**Text excerpt**
◆ ◆ ◆ ◆ ◆

Dudrow v. Ernst Young, No. X01-Cv-98-0144211 5 (Jun. 17, 1999)

[EDITOR'S NOTE: This case is unpublished as indicated by the issuing court.] RULING ON LEVY DRONEY'S OBJECTION TO REQUEST FOR LEAVE TO AMEND COMPLAINT (OBJECTION TO PROPOSED COMPLAINT DATED 11/19/98) By a memorandum of decision dated November 4, 1998, this court granted many parts of the various motions to strike filed by the various defendants in this case. Where a motion to strike is granted, a plaintiff has an opportunity pursuant to Practice Book § 10-44 to file a new pleading within fifteen days. Instead of filing a new complaint as of right pursuant to this procedure, the plaintiff filed a Request for Leave to Amend the Complaint, apparently to add new material in addition to changes made in conformity with the court's rulings on the various motions to strike. The only defendants who filed and have pursued objections CT Page 7774 to the request for leave to amend are Levy Droney, P.C. and Joseph A. Vitale. Their claim for adjudication of this objection was delayed by the plaintiffs subsequent motion for leave to file yet another amended complaint. Since leave to file that additional complaint was denied by the court, Levy Droney and Joseph Vitale have requested adjudication of their objection regarding the proposed November 19, 1998 complaint.

◆ ◆ ◆ ◆ ◆

**Recorded information**

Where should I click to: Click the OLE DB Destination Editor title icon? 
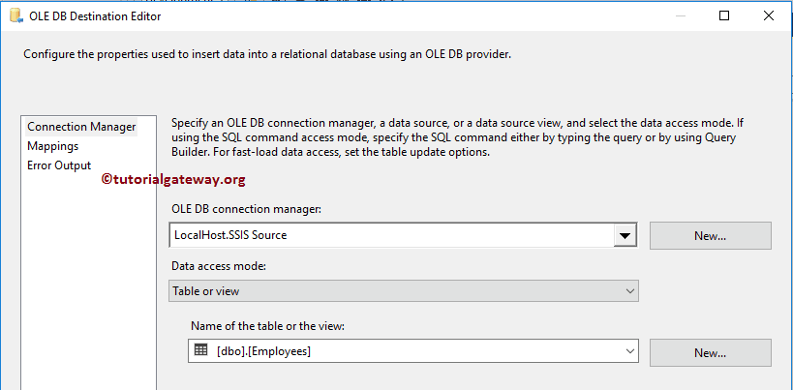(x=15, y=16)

◆ ◆ ◆ ◆ ◆

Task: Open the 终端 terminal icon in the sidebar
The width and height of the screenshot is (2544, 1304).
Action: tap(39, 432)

◆ ◆ ◆ ◆ ◆

**Work instructions**
**a)** Answer these questions using the Dudrow v. Ernst Young ruling:
(i) What is the date of the memorandum of decision in which the court granted many parts of the motions to strike?
(ii) Under which Practice Book section may a plaintiff file a new pleading, and within how many days?
(iii) Which defendants filed and pursued objections to the request for leave to amend?
**b)** Recast the paragraph of the Dudrow v. Ernst Young ruling that begins "[EDITOR'S NOTE: This case is unpublished" as a bulleted list, keeping its main facts.
**c)** Continue the Dudrow v. Ernst Young ruling from the point at which it stops.

**The answers**
**a)**
(i) November 4, 1998.
(ii) Practice Book § 10-44, within fifteen days.
(iii) Levy Droney, P.C. and Joseph A. Vitale.

**b)**
- The case is unpublished, as indicated by the issuing court. This ruling addresses Levy Droney's objection to the plaintiff's request for leave to amend the complaint, specifically the proposed complaint dated 11/19/98.
- In a memorandum of decision dated November 4, 1998, the court granted many parts of the defendants' motions to strike.
- Under Practice Book § 10-44, a plaintiff may file a new pleading within fifteen days after a motion to strike is granted.
- The plaintiff did not file a new complaint as of right. Instead, the plaintiff filed a Request for Leave to Amend the Complaint, apparently to add new material beyond the changes that conform to the court's rulings.
- Only Levy Droney, P.C. and Joseph A. Vitale filed and pursued objections to that request.
- The plaintiff's later motion for leave to file another amended complaint delayed adjudication of their objection.
- The court denied that later motion. Levy Droney and Joseph Vitale have therefore requested adjudication of their objection to the proposed November 19, 1998 complaint.

**c)**
Since other defendants have not objected to the Request for Leave to Amend, that complaint is the operative complaint as to them.

The grounds stated in the objection are

1) that the proposed amendment repeats claims for statutory remedies pursuant to Conn. Gen. Stat. § 17b-529 (a) previously stricken by this court; and

2) that the plaintiffs have added new claims that Levy Droney, P.C. and Vitale are agents of East Hill Woods, Inc. And that they are liable for acting in concert with East Hill Woods, Inc.

I. Claim of repleading stricken claims

In the ruling on motions to strike dated November 4, 1998, this court struck counts that alleged that Levy Droney, P.C. and Vitale were liable under the Continuing Care Act as "providers." The court also struck counts alleging common law aiding and abetting of statutory violations because the plaintiffs had not pleaded scienter but only that these defendants "knew or should have known" of violations by East Hill Woods, Inc. This court ruled that the statutory remedies mandated by the Continuing Care Act are restricted to those defined in the statute and are not available against aiders and abettors.

At paragraph 298 of Counts 15-18, paragraph 315 of Counts 19 and 20, paragraph 332 of Counts 21 and 22, and paragraph 339 of Counts 23 and 24, plaintiffs seek to allege that "pursuant to Conn. Gen. Stat. § 17b-529 (a) (the plaintiffs listed on the particular exhibit referenced in that count) . . . are entitled to damages and repayment of all fees, together with interest thereon, court costs, and reasonable attorneys fees." In effect, the plaintiffs are alleging liability for statutory remedies against the movants, a claim this court struck on November 4, CT Page 7775 1998.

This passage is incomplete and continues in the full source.